Le nuove chiusure sono però accompagnate da diffusa impazienza e rifiuto, non solo a Napoli, città dal tessuto economico fragile. La protesta civile di categorie allo stremo per la difficoltà di campare si mescola a un mondo di ultras del calcio, di opposti estremisti politici, di “espropriatori proletari” – categoria che si riteneva estinta come certi virus ma che evidentemente restava acquattata a succhiare parassitariamente il sangue amaro del disagio delle periferie urbane – e di delinquenza organizzata. Unicamente da noi, però, il vertice dell’amministrazione napoletana flirta in modo ambiguo con l’humus dei centri sociali che alimentano anch’essi le rivolte (per due mandati, la sua vera risorsa di senso e di legittimazione politica) sottraendosi all’onere della leale collaborazione con l’istituzione regionale. Si dice – e il rilievo coglie nel segno – che si sia perso tempo prezioso per attrezzarci contro la ripresa del contagio.

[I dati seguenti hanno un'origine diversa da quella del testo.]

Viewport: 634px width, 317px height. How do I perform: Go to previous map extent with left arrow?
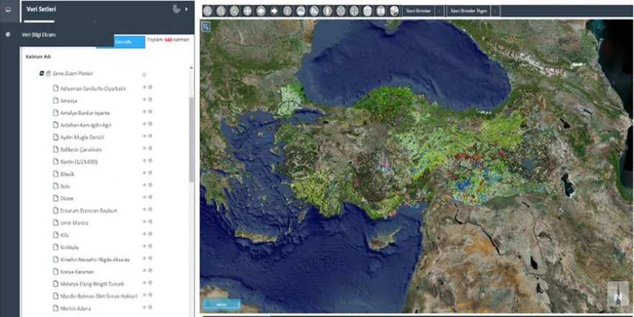coord(261,12)
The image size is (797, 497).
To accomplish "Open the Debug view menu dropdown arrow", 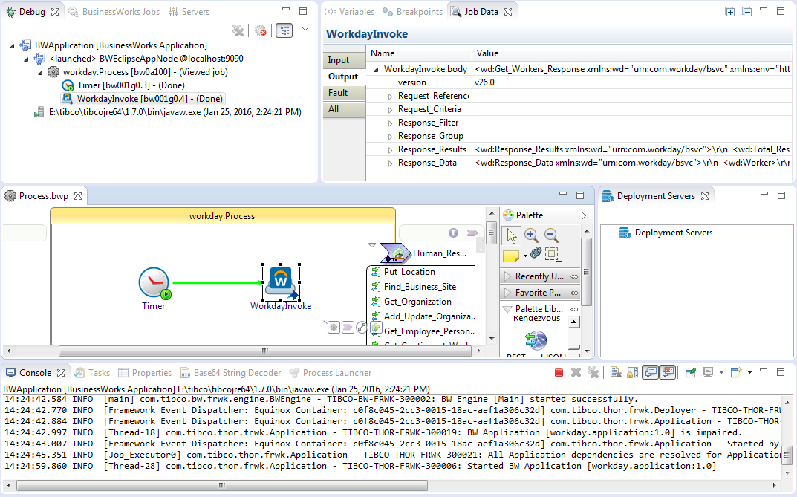I will pos(305,29).
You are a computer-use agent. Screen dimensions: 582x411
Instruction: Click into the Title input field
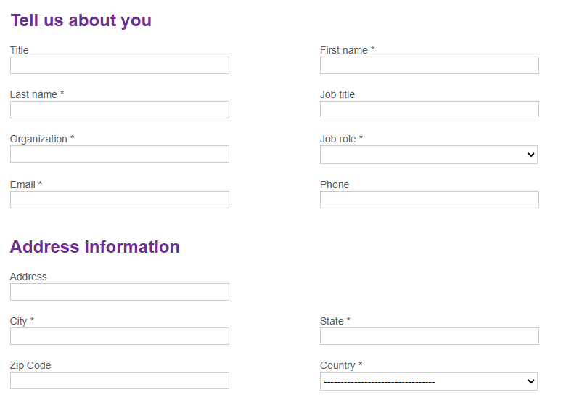[x=120, y=65]
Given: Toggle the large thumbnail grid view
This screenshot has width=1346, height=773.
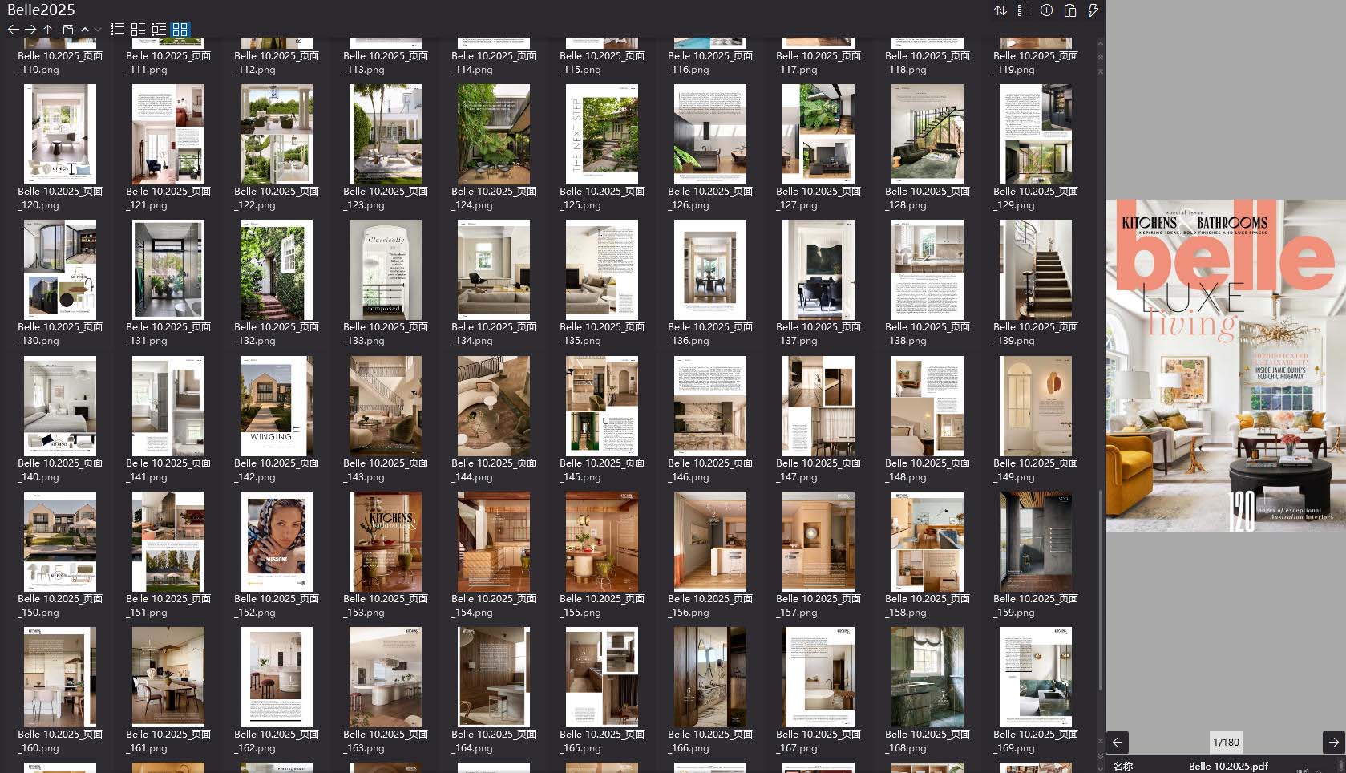Looking at the screenshot, I should 180,30.
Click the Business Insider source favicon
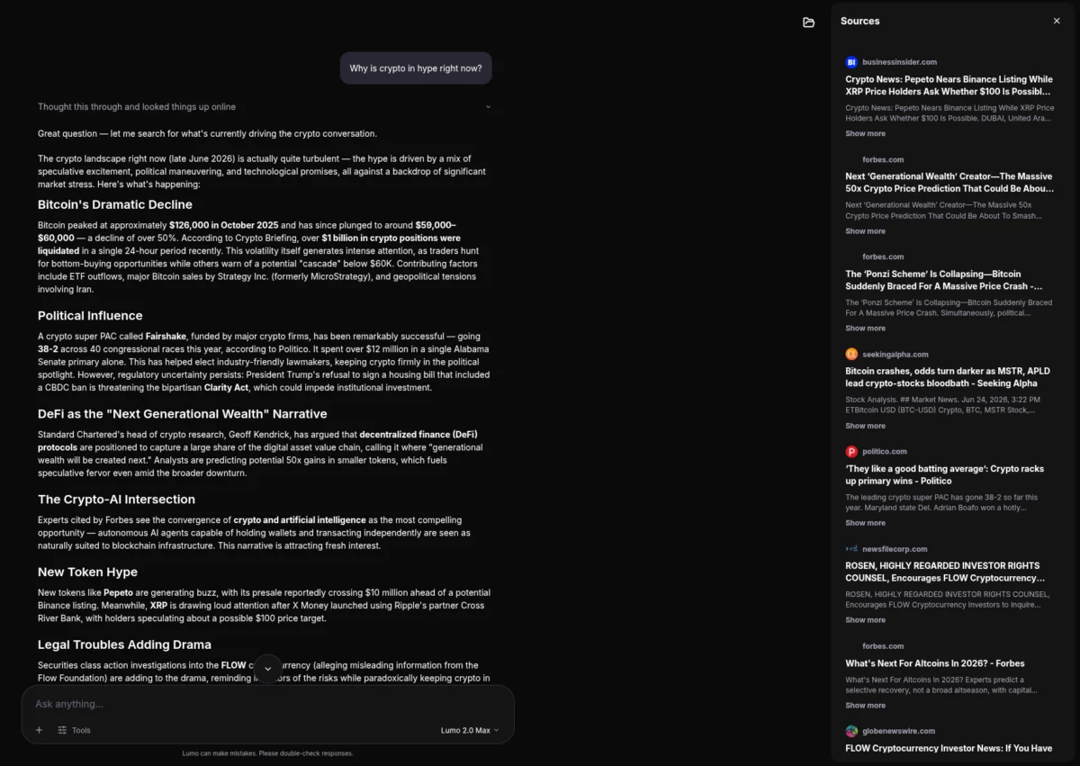The height and width of the screenshot is (766, 1080). click(851, 62)
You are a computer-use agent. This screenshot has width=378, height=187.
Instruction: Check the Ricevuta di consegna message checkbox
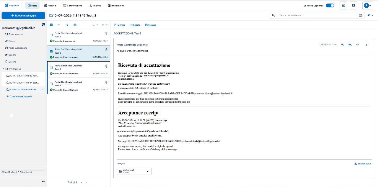pos(51,35)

Va tuttavia anche osservato che, dopo il disastro dell’attacco ai diritti sociali cominciato ai tempi della destra berlusconiana e continuato in quelli della pseudosinistra “rottamatrice”, entrambe più che sensibili alla sirena del capitalismo privato (il caso Whirlpool a Napoli fa comprendere che cosa significhi la precarizzazione ingiustificata del lavoro, giacché l’azienda aveva mercato e commesse), sarebbe stato difficile rimediare in pochi mesi. Ora i tempi sono diventati durissimi. Sacrifici ulteriori vanno coperti subito a carico dell’erario e con rinvii immediati delle scadenze tributarie e contributi ai proprietari di immobili locati, sgravandone gli inquilini. Parlare di una patrimoniale non può essere una bestemmia. Meglio, però, operare una distinzione tra garantiti e non garantiti per aiutare chi sta documentatamente peggio. Nessun prelievo forzoso nottetempo dai conti correnti, come quello dell’allora presidente del Consiglio Giuliano Amato, nottetempo, ma un appello alla solidarietà nazionale e al risparmio privato, in Italia notevole.

Come? Sia attraverso il lancio di cedole a scadenza almeno decennale (i risparmiatori diventerebbero cioè creditori dello Stato, ma intanto le risorse ricavate sarebbero appunto usate subito per aiutare i più deboli) sia attraverso un contributo straordinario una tantum, reddituale e pensionistico (la Corte Costituzionale non permetterebbe altro) a stipendi e assegni previdenziali oltre una data soglia. Si cominciasse pure dalle entrate certe più alte, ma chi scrive vuole anch’egli fare la sua parte, altrimenti si vergognerebbe: ho lavorato negli ultimi mesi da remoto via computer, risparmiato sul consumo di scarpe e abbigliamento (anche ora smanetto da casa in tuta e pantofole) e sulle spese di traporto in automobile, treno e autobus o taxi.

Mi sembra equo che mi si chieda di devolvere ai redditi più fragili almeno il mio sovrappiù di questo periodo e non solo. In emergenza, occorrono misure da socialismo di guerra. Con gli adattamenti del caso, nel linguaggio mediatico (si parla di “confinamento” e “coprifuoco”) e nell’immaginario collettivo: cinema e teatri chiusi non ricordano forse la situazione dello splendido film di Truffaut ambientato nella Parigi occupata dai nazisti, con la differenza che almeno lì le repliche venivano solo anticipate, per permettere agli spettatori di prendere le dernier metro?